The FPF for the formulation with the G3-NH₂-FITC-loaded core-shell particles was 55% ± 5%. We also achieved high recovery efficiency for this formulation - mass collected relative to the estimated amount delivered based on the formulation concentration and reservoir volume—80% ± 8%. In comparison, the bare G3-NH₂-FITC formulation had a very poor recovery efficiency (ca. 5%), making a reliable estimation of the FPF and other aerosol properties impractical. The low recovery for the formulation with free dendrimer can be attributed to the fact that the system is not well dispersed within the canister, and other losses due to perhaps the small sizes of the dendrimers. From what was collected, a large fraction was detected in the induction port and filter regions of the actuator, indicating the aggregation and erratic dispersion of these carriers within the propellant. These results further corroborate our earlier hypothesis, where, through a combination of sedimentation rate experiments and colloidal probe microscopy, we have shown that there is a direct correlation between the physical stability of the formulations in the propellant, and the corresponding aerosol characteristics [27]. The aerosol properties of the G3-NH₂-FITC core-shell formulation compare favorably with those of commercial pMDI formulations containing dispersed crystals of small molecular weight therapeutics [27]. For instance, Ventolin HFA®, a commercial formulation for asthma and chronic obstructive pulmonary disease (COPD) reported an FPF of 46% under the same conditions—note we have not attempted to optimize the FPF through changes in hardware nor particle size/distribution, when we would expect to achieve even larger FPFs. The MMAD and GSD of the core-shell formulation, was calculated to be 3.0 and 2.5 μm, respectively, which is in good agreement with values required for enhanced deposition to the deep lungs [8].

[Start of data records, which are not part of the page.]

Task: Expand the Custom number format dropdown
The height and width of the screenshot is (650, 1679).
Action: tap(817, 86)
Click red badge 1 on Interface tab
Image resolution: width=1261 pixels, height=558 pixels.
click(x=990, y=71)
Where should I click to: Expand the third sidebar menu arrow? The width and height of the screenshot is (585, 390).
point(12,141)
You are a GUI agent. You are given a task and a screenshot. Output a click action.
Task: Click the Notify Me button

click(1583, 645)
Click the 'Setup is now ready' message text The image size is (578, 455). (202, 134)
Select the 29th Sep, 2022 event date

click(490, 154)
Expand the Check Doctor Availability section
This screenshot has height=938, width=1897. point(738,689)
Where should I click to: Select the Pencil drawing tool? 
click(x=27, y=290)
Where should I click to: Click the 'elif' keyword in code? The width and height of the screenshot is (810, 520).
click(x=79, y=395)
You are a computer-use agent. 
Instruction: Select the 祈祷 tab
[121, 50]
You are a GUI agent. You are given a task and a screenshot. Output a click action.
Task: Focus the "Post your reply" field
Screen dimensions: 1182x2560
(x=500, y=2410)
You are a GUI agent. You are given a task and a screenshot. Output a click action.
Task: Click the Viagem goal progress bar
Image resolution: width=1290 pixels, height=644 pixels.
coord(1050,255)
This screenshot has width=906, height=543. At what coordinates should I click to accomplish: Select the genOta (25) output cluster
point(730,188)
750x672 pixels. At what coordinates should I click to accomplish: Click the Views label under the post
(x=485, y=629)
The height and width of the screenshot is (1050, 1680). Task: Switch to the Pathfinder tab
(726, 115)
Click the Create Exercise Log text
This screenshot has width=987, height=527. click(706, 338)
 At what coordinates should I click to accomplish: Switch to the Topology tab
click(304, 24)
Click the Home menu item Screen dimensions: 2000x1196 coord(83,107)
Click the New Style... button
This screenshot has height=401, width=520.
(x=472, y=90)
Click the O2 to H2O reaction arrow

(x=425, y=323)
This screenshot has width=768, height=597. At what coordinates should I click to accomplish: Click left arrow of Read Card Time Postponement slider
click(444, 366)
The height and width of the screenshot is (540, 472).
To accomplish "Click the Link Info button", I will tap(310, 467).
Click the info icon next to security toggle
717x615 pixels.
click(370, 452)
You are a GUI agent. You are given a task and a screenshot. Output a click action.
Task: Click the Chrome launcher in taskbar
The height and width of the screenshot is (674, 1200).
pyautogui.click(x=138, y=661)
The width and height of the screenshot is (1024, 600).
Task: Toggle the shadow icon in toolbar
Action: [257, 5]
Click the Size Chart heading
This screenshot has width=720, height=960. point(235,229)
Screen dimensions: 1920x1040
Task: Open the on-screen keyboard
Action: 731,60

These results suggest that G3-NH₂-FITC formulations with good aerosol characteristics can be prepared using the proposed particle engineering strategy. Such platforms have thus the potential to be utilized to treat local ailments of the lungs, or in the treatment of systemic disorders through careful carrier design—transport modulation, as discussed above.

CONCLUSIONS

In this work, we demonstrate that the internalization and transport of G3-NH₂-FITC across a model of the pulmonary epithelium can be modulated by forming nanoblends of the dendrimer within polymeric nanoparticles. The internalization of the blends is dramatically different compared to that of the free dendrimers. While saturation in cellular uptake is observed in the case of free G3-NH₂-FITC, the same is not seen for the solid NPs blends containing the dendrimers, within the time frame of the experiments—5 h. Another distinguishing feature in the uptake of the blends and dendrimers is that while there seems to be an induction period over which the uptake of the NPs is slow, as expected, due to the larger size of the NPs, the presence of a mucus layer covering the Calu-3 cells, and the negative surface charge of the NPs, the total uptake of the dendrimers blended into the NPs increases at later times, and ends up being larger than the loading of free dendrimers at 5 h—and it does not seem to have reached saturation at that time. These results thus indicate that the formation of nanoblends may help overcome saturation, and thus enhance cellular uptake, by exploring alternative internalization mechanisms. The formulation of dendrimers as nanoblends is also seen to be very efficient in preventing the transport across the monolayer, as seen by a decrease in the apparent permeability from 10⁻⁷ cm s⁻¹ for the free dendrimers, to zero for dendrimers formulated as nanoblends. It is also relevant to mention that within the concentration range investigated in this work, both the dendrimer and nanoblends were seen to be fairly non cytotoxic to Calu-3 cells. These results are particularly exciting as dendrimers have been suggested as effective drug delivery carriers for several chemotherapeutics, biomolecules, imaging agents, and other relevant high potency drugs. These results, combined with the ability to efficiently formulate free dendrimers or solid NPs (our previous work) in pMDIs, highlight the potential of these nanocarriers for the OI delivery of a range of therapeutics for the treatment of regional and systemic diseases.